In the wider area of the Greater Horn of Africa (GHoA), the increase in climate change-related disasters, combined with poverty, instability, and conflicts, has not only caused an unspecified number of deaths and hundreds of thousands of displaced people, but has also resulted in the region now concentrating 22% of the world’s humanitarian needs. Nearly 50 million people are in conditions of acute food insecurity (IPC3+), including at least 10.8 million children under the age of 5, a number that is expected to rise further. According to the 2023 Global Hunger Index (GHI), the situation in Somalia is extremely alarming, while in Ethiopia and Kenya it is serious. In this context, the risk of epidemics is increasing, especially in flooded areas where potable water is not only scarce but also contaminated.

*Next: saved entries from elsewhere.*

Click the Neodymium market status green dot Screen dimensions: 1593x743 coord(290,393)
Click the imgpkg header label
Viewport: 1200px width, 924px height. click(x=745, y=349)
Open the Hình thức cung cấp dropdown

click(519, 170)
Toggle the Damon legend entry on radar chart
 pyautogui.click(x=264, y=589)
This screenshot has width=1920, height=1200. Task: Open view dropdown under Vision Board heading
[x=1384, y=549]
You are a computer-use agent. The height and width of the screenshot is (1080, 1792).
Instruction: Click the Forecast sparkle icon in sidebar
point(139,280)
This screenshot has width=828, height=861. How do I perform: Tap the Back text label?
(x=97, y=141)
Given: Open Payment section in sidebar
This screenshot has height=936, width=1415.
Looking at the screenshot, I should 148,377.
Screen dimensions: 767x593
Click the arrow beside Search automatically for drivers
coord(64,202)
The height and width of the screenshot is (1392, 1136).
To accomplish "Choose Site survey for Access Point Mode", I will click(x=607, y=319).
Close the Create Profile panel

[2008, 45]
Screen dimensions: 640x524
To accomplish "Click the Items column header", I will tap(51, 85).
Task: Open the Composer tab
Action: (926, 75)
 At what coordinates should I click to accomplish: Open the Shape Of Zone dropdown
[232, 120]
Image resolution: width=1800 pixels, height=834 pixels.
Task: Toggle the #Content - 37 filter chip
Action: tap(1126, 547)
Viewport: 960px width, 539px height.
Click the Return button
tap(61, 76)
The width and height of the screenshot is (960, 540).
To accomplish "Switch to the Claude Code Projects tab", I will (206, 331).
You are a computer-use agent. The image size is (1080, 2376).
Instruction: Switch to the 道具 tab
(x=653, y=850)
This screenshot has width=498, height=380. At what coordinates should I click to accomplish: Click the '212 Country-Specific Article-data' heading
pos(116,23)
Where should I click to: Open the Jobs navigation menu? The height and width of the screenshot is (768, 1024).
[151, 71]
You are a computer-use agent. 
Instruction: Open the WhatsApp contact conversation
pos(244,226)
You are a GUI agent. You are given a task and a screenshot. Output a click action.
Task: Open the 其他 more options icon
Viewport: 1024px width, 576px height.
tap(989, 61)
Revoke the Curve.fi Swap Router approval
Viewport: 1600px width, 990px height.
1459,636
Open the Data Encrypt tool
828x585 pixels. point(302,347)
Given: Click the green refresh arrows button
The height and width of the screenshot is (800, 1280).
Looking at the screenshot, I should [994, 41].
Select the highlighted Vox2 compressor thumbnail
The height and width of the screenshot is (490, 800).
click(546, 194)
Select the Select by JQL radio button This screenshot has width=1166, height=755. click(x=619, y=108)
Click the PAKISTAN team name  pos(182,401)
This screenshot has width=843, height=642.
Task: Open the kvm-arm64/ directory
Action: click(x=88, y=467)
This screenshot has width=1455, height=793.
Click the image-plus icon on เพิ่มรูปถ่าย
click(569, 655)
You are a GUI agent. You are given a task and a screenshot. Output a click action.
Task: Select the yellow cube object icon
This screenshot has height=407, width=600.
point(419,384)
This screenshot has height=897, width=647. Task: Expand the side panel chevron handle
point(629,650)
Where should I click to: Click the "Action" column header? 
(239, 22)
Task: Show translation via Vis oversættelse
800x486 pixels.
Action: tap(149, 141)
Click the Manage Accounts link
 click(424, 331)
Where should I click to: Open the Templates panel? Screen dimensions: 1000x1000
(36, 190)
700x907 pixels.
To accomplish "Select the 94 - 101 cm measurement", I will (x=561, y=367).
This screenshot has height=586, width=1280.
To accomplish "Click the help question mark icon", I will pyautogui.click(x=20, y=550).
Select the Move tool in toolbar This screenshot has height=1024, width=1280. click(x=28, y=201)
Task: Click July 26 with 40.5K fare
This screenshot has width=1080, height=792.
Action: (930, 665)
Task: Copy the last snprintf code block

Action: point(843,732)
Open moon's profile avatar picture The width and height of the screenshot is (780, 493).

Moreover, the dramatic situation has raised the number of refugees and internally displaced persons in the Horn of Africa and the Great Lakes Region to 23 million, with the highest numbers in Ethiopia, Uganda, Sudan, and Somalia. Climate change affects the most vulnerable people who have contributed the least to accelerating the crisis, and together with other destabilising factors, such as competition for resources and conflicts, increases social and economic fragility, forcing millions of people to abandon their lands and homes. CESVI operates in Ethiopia to provide communities with the means and knowledge to prepare for and withstand these increasingly frequent and massive climate shocks, also aiming to break the cycle of hunger and malnutrition.
In Ethiopia, over 21 million people need aid, including almost 16 million due to food insecurity, and the UN estimates that 2.4 million children under 5 years old and 1.3 million pregnant or lactating women require treatment for acute malnutrition. In a country where 91% of the population lives in rural areas and the most common means of subsistence is pastoralism, since 2021 the most severe drought in recent history has led to five consecutive rainy seasons with almost no precipitation.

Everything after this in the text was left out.